Più che una “maledizione delle J” o “una maledizione dei ventisette anni”, questa sembra essere la croce che devono portare tutti coloro che vogliono spingersi oltre, assaporando la vita in ogni suo minimo pregio e difetto. Proprio riprendendo Nietzsche, Morrison ha, consciamente o meno, incarnato quello che il filosofo di Rocken definiva lo spirito dionisiaco: quell’ ebbrezza creativa e quella passione sensuale che porta all’esaltazione di qualsiasi forma, luce ed ombra. Per Nietzsche, nella tragedia greca, questa componente era trasmessa attraverso la musica, incalzante, che faceva risuonare la disperazione non solo nei teatri, ma direttamente dentro la nostra anima.
Quello che faceva la musica di Morrison non era in fondo molto diverso: forse la sua voce non sarà stata la più perfetta tonalmente, ma era perfetta per convogliare il messaggio: fosse quello odio, fosse quella tristezza, depressione, ansia, rabbia e amore. Più di una furono le canzone dedicate alla sua partner più importante, Pamela Courson: l’unica che lo amò veramente e l’unica che da lui fu amata. Ma, nonostante il legame che li legava, come per tutti i grandi geni, la donna non poteva competere con la sua vera musica: la musica. Come tanti prima di lui, quali Picasso, Modigliani, Einstein, Morrison non riuscì a mettere da parte il suo demone, lo shamano che lo aveva impossessato, che lentamente gli stava divorando l’anima. Lo stesso Ray Manzarek, membro dei The Doors, ricordando l’amico qualche anno dopo la morte, dichiarò: “Non era un musicista. Non era un attore. Non era un uomo di spettacolo. Era uno sciamano. Era posseduto”.
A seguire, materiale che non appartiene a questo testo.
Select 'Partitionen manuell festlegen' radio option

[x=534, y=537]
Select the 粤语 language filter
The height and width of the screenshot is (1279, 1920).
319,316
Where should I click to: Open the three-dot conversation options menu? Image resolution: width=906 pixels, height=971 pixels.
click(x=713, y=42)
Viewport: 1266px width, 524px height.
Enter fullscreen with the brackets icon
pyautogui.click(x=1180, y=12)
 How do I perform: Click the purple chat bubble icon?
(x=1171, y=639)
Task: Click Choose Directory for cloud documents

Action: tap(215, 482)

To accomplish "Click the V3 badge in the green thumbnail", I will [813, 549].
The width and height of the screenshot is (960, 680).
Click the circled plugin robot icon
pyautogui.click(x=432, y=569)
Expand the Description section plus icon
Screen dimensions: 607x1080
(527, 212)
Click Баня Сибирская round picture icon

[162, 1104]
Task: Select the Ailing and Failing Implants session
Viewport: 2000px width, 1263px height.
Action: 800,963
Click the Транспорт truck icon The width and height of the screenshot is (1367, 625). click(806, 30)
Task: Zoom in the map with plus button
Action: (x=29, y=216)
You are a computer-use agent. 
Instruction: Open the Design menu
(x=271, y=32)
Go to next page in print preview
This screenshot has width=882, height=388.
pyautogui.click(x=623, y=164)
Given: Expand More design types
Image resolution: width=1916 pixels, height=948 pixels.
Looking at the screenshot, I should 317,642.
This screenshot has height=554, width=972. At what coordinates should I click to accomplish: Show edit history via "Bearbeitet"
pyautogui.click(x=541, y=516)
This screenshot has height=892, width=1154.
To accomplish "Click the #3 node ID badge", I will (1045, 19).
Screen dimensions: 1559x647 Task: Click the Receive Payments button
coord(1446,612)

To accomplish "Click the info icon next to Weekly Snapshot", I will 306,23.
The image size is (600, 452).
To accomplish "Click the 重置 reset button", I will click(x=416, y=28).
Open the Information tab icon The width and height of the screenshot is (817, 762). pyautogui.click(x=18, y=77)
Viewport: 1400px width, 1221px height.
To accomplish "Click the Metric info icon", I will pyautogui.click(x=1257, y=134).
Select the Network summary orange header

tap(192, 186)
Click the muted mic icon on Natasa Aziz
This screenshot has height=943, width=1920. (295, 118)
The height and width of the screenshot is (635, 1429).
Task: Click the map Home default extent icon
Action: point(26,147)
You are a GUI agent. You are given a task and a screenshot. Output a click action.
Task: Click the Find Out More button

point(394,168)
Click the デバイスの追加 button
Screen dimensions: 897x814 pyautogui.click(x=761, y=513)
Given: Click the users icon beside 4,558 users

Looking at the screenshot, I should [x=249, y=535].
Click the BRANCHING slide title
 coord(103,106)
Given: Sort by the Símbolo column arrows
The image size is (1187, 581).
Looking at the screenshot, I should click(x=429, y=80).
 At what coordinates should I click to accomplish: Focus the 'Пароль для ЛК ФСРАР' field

Così lo ricorderemo per sempre, perchè anche se la sua vita non è stata vissuta nella maniera più lecita, magari mentre cantava ubriaco ai propri concerti, o sotto l’effetto di droghe, mentre invitava la gente a salire sul palco, provocando le forze dell’ordine, tuffandosi in mezzo al pubblico e simulando orgasmi con la voce… Noi lo ricorderemo perchè riuscito ad essere il veggente che desiderava incarnare, amando la sua arte più di qualsiasi altra cosa, a volte più della vita stessa.